__How to complete this task__
Exactly reproduce each entry, leaving out nothing.

════════════════════

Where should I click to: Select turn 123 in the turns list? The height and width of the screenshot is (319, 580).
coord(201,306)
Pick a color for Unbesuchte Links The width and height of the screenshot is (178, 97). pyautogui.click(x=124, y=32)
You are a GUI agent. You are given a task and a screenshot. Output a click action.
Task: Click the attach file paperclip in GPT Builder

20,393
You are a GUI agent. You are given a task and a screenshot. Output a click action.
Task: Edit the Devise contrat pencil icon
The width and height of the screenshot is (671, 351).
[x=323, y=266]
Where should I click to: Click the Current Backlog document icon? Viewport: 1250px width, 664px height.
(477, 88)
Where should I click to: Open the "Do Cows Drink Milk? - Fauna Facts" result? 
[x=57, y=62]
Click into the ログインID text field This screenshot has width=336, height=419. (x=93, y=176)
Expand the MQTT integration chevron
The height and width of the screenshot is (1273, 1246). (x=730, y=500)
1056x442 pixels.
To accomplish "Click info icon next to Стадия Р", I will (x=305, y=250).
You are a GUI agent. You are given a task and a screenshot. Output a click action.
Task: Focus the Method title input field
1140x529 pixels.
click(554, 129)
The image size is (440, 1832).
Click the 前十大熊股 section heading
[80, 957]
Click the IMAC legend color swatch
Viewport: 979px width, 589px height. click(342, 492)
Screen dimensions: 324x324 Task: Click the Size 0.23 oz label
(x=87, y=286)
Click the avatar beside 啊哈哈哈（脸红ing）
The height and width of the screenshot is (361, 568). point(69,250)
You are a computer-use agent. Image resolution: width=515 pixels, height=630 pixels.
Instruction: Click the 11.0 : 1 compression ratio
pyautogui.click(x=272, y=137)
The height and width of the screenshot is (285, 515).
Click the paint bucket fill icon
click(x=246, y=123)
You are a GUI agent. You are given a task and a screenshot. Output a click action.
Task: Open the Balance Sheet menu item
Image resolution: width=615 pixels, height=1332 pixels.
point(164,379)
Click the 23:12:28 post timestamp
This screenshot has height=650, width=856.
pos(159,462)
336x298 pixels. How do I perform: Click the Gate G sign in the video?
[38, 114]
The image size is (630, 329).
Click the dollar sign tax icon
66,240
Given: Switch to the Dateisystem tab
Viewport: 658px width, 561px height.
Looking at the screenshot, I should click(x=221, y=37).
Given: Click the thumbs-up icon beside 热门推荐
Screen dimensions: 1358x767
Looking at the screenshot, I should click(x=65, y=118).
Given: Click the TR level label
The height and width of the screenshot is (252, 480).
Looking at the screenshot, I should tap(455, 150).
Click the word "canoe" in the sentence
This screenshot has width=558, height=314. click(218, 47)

════════════════════

__Response__
Where should I click to: Select turn 123 in the turns list? The height and width of the screenshot is (319, 580).
coord(201,306)
Pick a color for Unbesuchte Links The width and height of the screenshot is (178, 97). pyautogui.click(x=124, y=32)
You are a GUI agent. You are given a task and a screenshot. Output a click action.
Task: Click the attach file paperclip in GPT Builder

20,393
You are a GUI agent. You are given a task and a screenshot. Output a click action.
Task: Edit the Devise contrat pencil icon
The width and height of the screenshot is (671, 351).
[x=323, y=266]
Where should I click to: Click the Current Backlog document icon? Viewport: 1250px width, 664px height.
(477, 88)
Where should I click to: Open the "Do Cows Drink Milk? - Fauna Facts" result? 
[x=57, y=62]
Click into the ログインID text field This screenshot has width=336, height=419. (x=93, y=176)
Expand the MQTT integration chevron
The height and width of the screenshot is (1273, 1246). (x=730, y=500)
1056x442 pixels.
To accomplish "Click info icon next to Стадия Р", I will (x=305, y=250).
You are a GUI agent. You are given a task and a screenshot. Output a click action.
Task: Focus the Method title input field
1140x529 pixels.
click(554, 129)
The image size is (440, 1832).
Click the 前十大熊股 section heading
[80, 957]
Click the IMAC legend color swatch
Viewport: 979px width, 589px height. click(342, 492)
Screen dimensions: 324x324 Task: Click the Size 0.23 oz label
(x=87, y=286)
Click the avatar beside 啊哈哈哈（脸红ing）
The height and width of the screenshot is (361, 568). point(69,250)
You are a computer-use agent. Image resolution: width=515 pixels, height=630 pixels.
Instruction: Click the 11.0 : 1 compression ratio
pyautogui.click(x=272, y=137)
The height and width of the screenshot is (285, 515).
Click the paint bucket fill icon
click(x=246, y=123)
You are a GUI agent. You are given a task and a screenshot. Output a click action.
Task: Open the Balance Sheet menu item
Image resolution: width=615 pixels, height=1332 pixels.
point(164,379)
Click the 23:12:28 post timestamp
This screenshot has height=650, width=856.
pos(159,462)
336x298 pixels. How do I perform: Click the Gate G sign in the video?
[38, 114]
The image size is (630, 329).
Click the dollar sign tax icon
66,240
Given: Switch to the Dateisystem tab
Viewport: 658px width, 561px height.
Looking at the screenshot, I should click(x=221, y=37).
Given: Click the thumbs-up icon beside 热门推荐
Screen dimensions: 1358x767
Looking at the screenshot, I should click(x=65, y=118).
Given: Click the TR level label
The height and width of the screenshot is (252, 480).
Looking at the screenshot, I should tap(455, 150).
Click the word "canoe" in the sentence
This screenshot has width=558, height=314. click(218, 47)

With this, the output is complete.